Poster Presentation 2014 International Biophysics Congress

Single-molecule enzymology with ClyA nanopores (#366)

Annemie Biesemans 1 , Misha Soskine 1 , Giovanni Maglia 1
  1. KU Leuven, Heverlee, Belgium

Single-molecule methods provide powerful tools to investigate conformational changes, transient subpopulations and the dynamics of enzymes that are usually hindered by ensemble averaging. In this work we use Cytolysin A (ClyA) nanopores to observe the conformational changes of native enzymes in real-time. Under an applied potential single AlkB DNA demethylase enzymes are reversibly confined inside ClyA by an electroosmotic flow, while the ionic current through the nanopore provides a high-bandwidth signal that is used to probe the dynamics and ligand-induced folding of the native proteins.
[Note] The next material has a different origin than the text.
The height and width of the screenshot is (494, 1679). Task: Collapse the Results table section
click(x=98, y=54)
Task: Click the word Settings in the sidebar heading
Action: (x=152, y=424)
The binding of ligands to AlkB induces ~5% enhancements to the current signal, reflecting the transition from the open conformation of the apo-enzyme to the closed ligand-bound state. Furthermore, changes in the dynamics of the trapped enzymes upon binding to the ligands are observed by changes in the frequency of the AlkB current signal. Voltage dependencies of the ligand-induced transitions indicate that AlkB maintains a native-like function when integrated inside ClyA. Kinetic analysis of the binding events allows accurate determination of both fast and slow kinetic rate constants, and our results reveal that ligand binding to AlkB is compatible with an induced-fit molecular recognition mechanism. Therefore, current recordings of individual enzymes confined inside a nanopore provide new means to explore enzyme dynamics and conformational changes. Measurements during tens of minutes with millisecond time resolution surpass the temporal limitations of fluorescence spectroscopy, without the complexity related to enzyme labeling or immobilization.